WORKING DATA
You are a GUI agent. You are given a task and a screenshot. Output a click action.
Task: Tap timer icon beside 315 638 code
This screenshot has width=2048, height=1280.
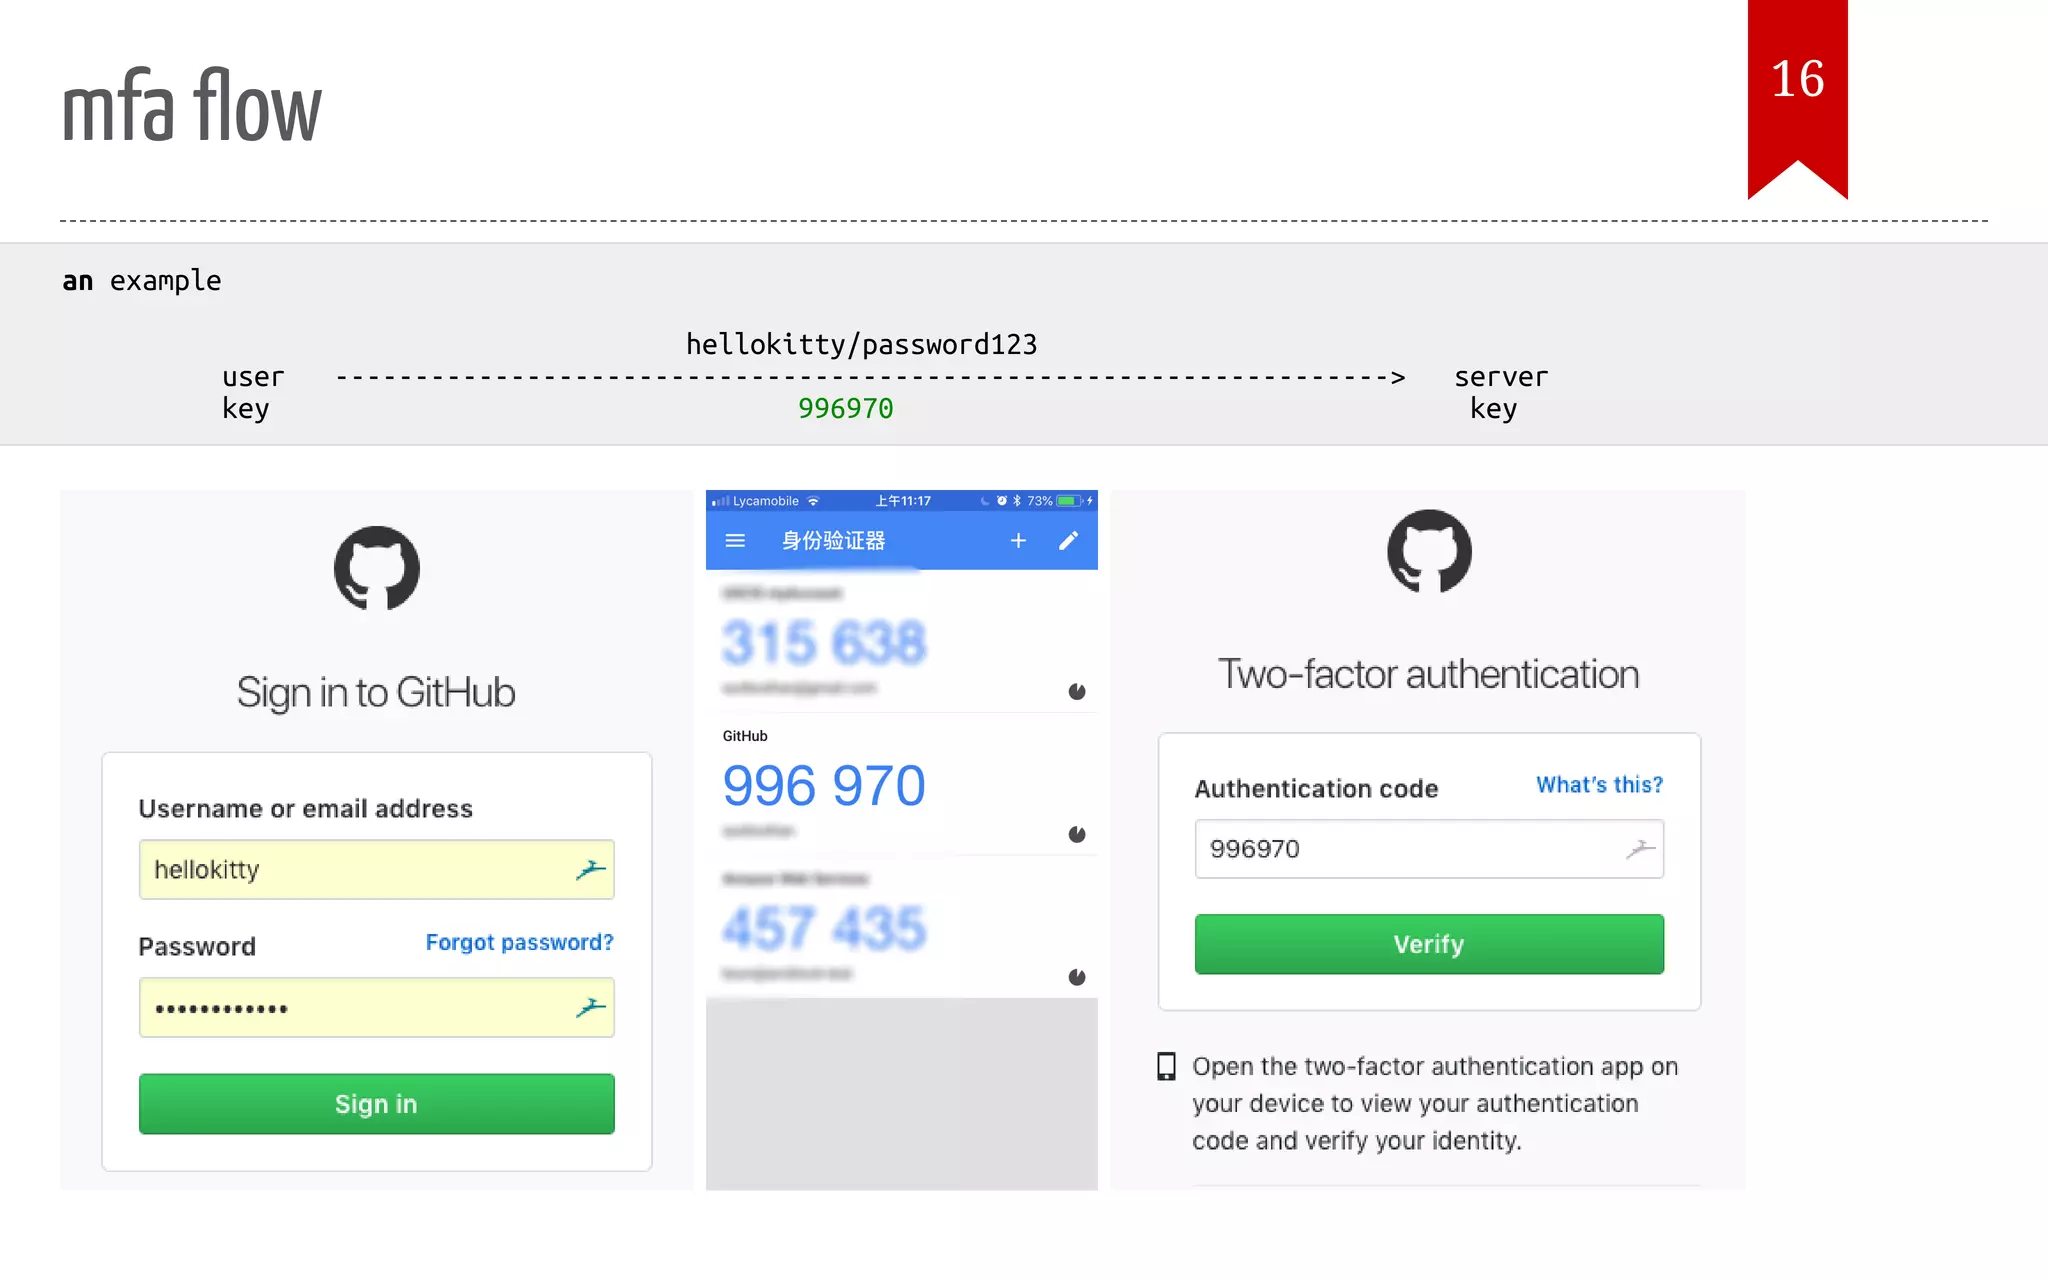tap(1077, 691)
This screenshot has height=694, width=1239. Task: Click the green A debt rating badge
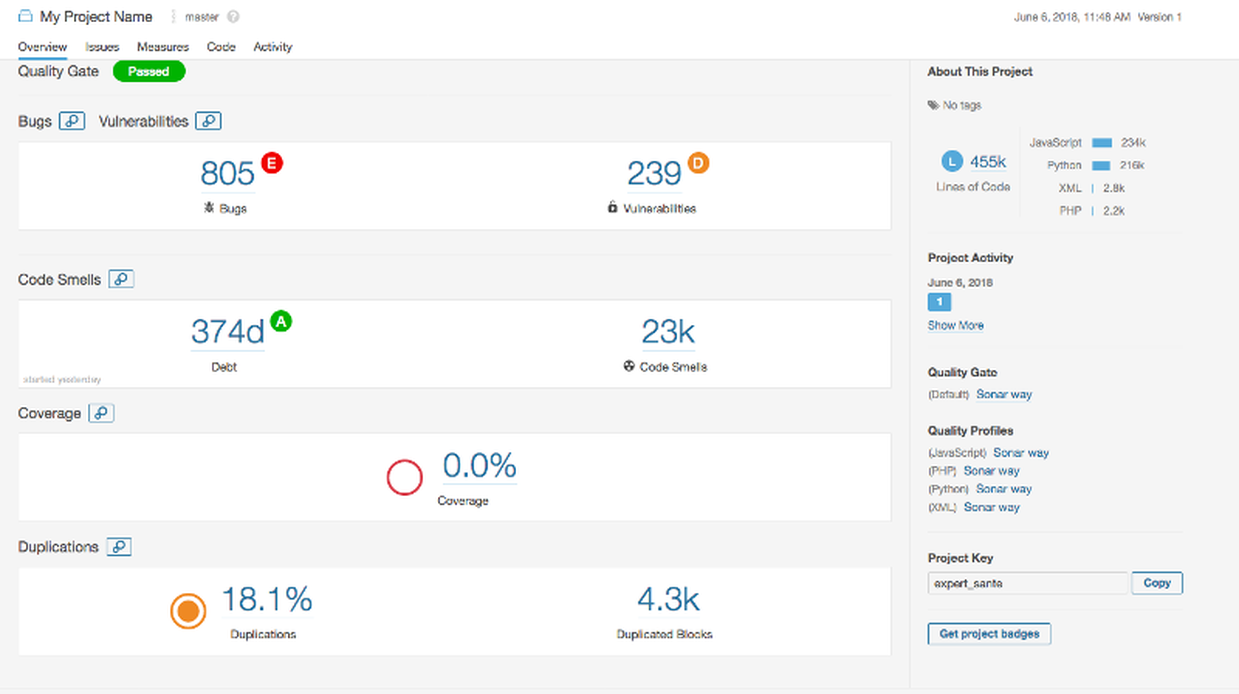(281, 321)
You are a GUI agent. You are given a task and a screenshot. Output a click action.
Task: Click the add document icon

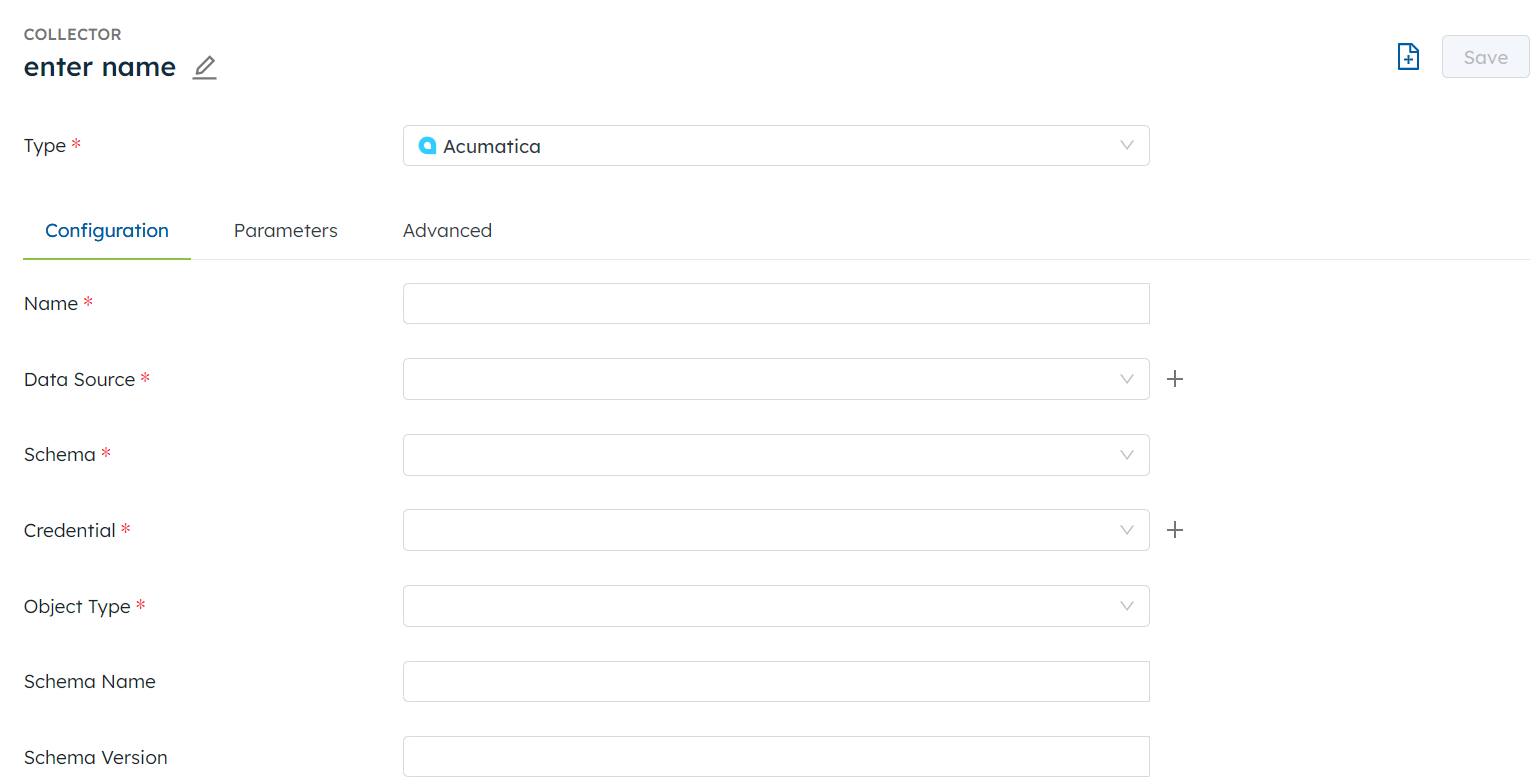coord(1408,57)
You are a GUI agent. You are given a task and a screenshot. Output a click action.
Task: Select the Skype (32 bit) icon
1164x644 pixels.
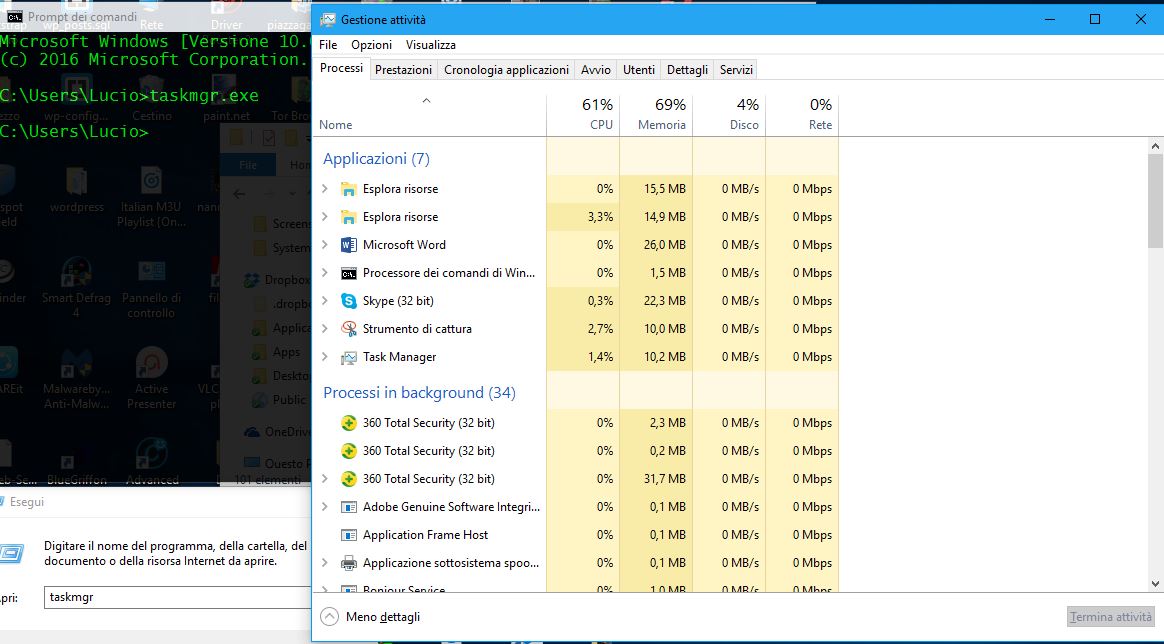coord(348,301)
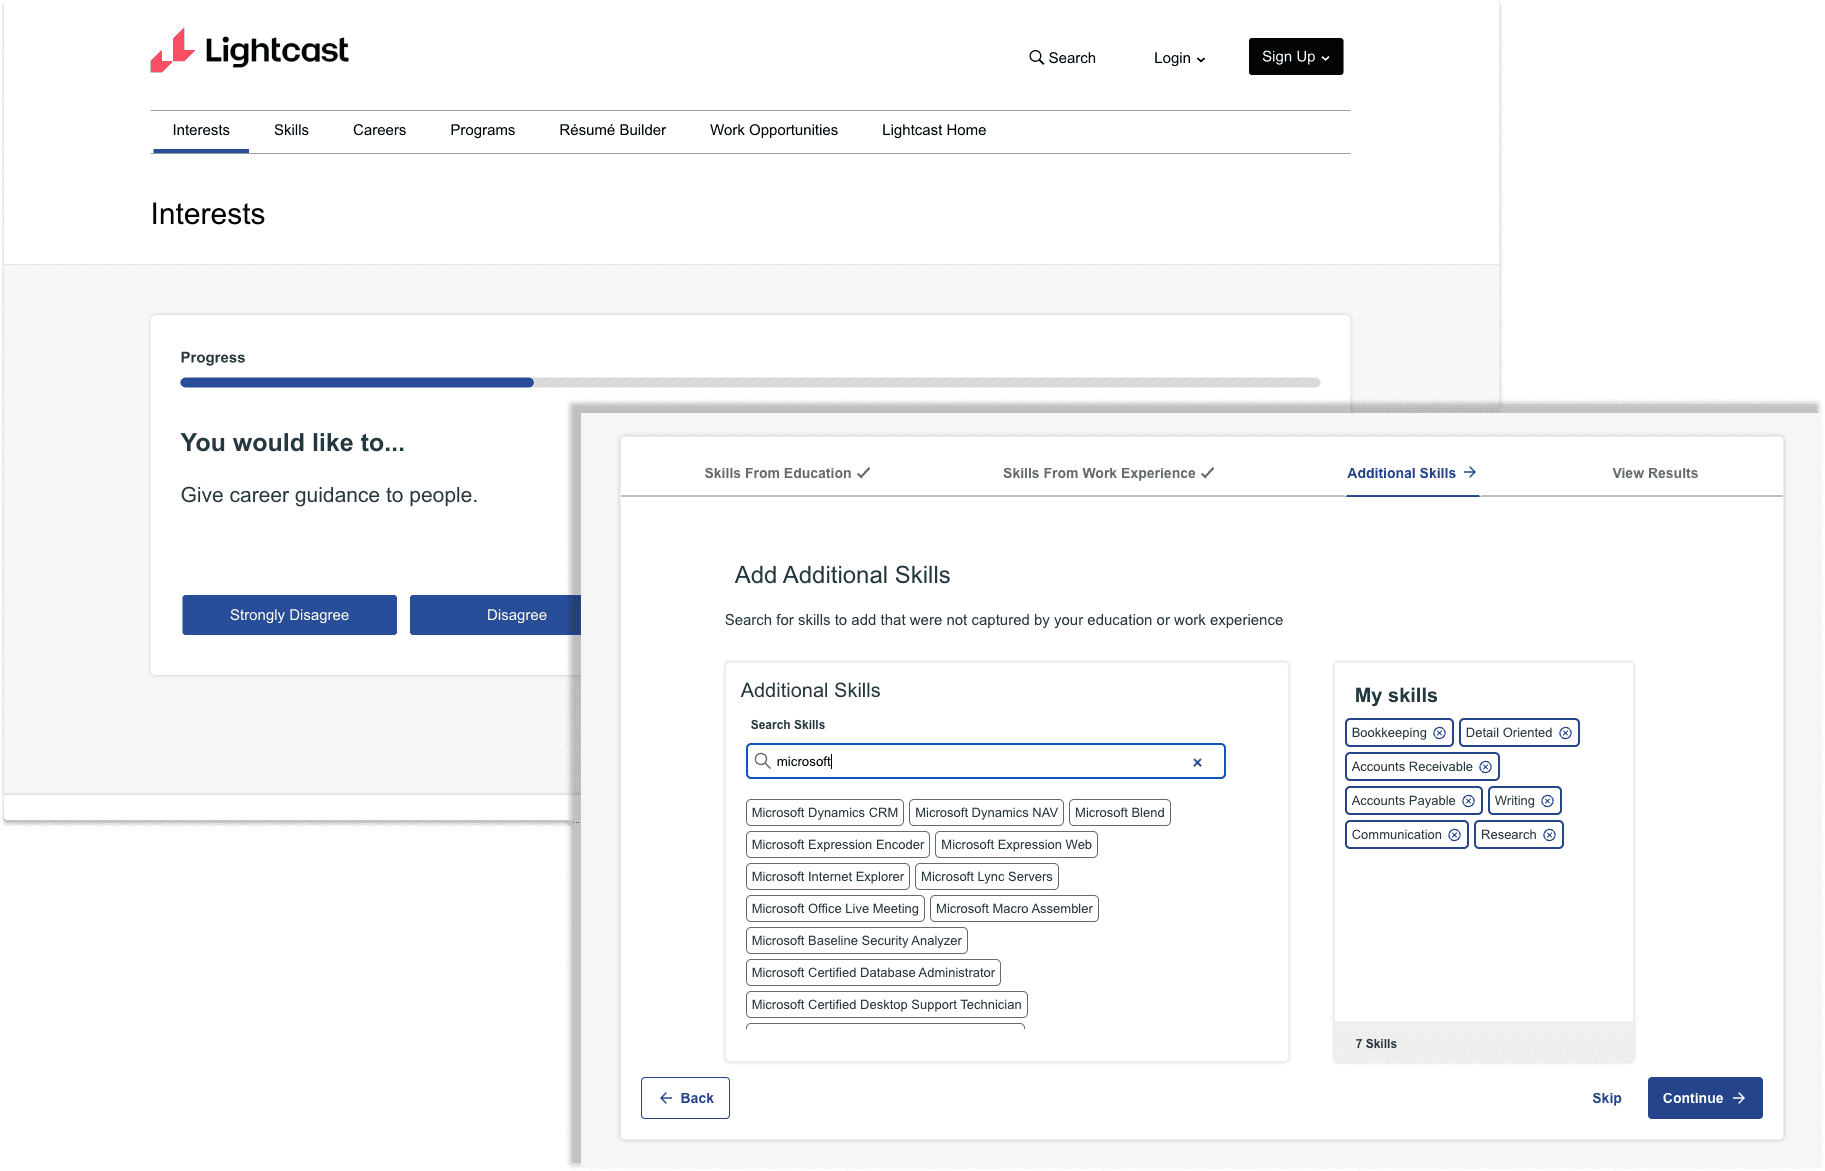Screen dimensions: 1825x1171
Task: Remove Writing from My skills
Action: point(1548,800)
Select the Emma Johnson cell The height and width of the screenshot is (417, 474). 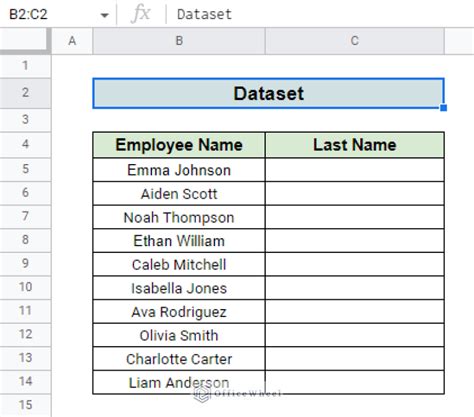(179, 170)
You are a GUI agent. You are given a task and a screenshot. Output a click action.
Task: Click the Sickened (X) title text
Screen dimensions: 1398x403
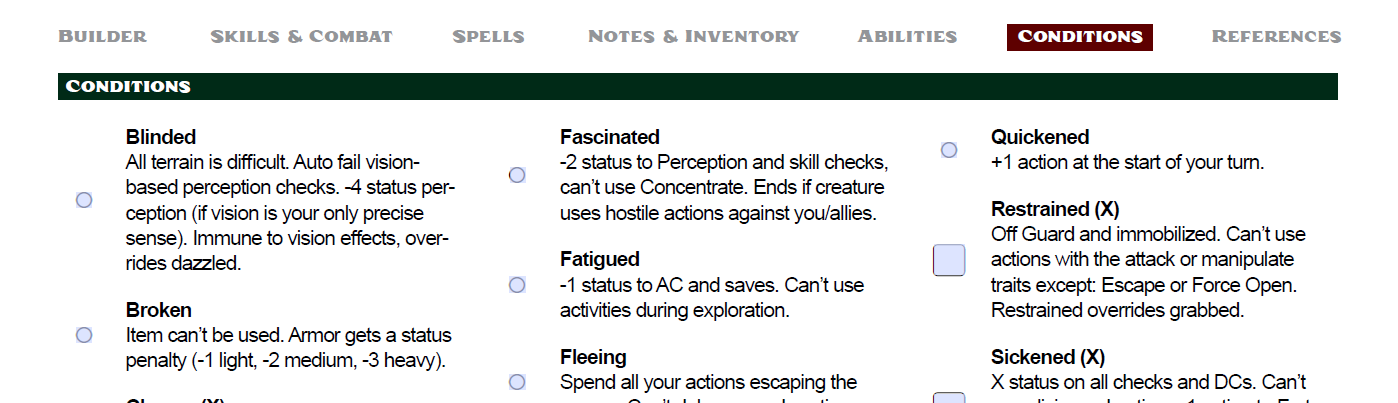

JOB
Could you turn the data, from its first line up to and including the line with "Action: point(1548,800)", into a numbered list that skips blank lines and leaves out the pictures?

TASK RESPONSE
1. You are a GUI agent. You are given a task and a screenshot. Output a click action.
2. Task: Tap timer icon beside 315 638 code
3. This screenshot has width=2048, height=1280.
4. tap(1077, 691)
5. This screenshot has height=694, width=1239. Task: Click the green A debt rating badge
6. (281, 321)
7. You are a GUI agent. You are given a task and a screenshot. Output a click action.
8. Task: Click the add document icon
9. coord(1408,57)
10. You are a GUI agent. You are given a task and a screenshot. Output a click action.
11. Task: Select the Skype (32 bit) icon
12. 1164x644 pixels.
13. coord(348,301)
14. Screen dimensions: 1825x1171
15. Task: Remove Writing from My skills
16. Action: point(1548,800)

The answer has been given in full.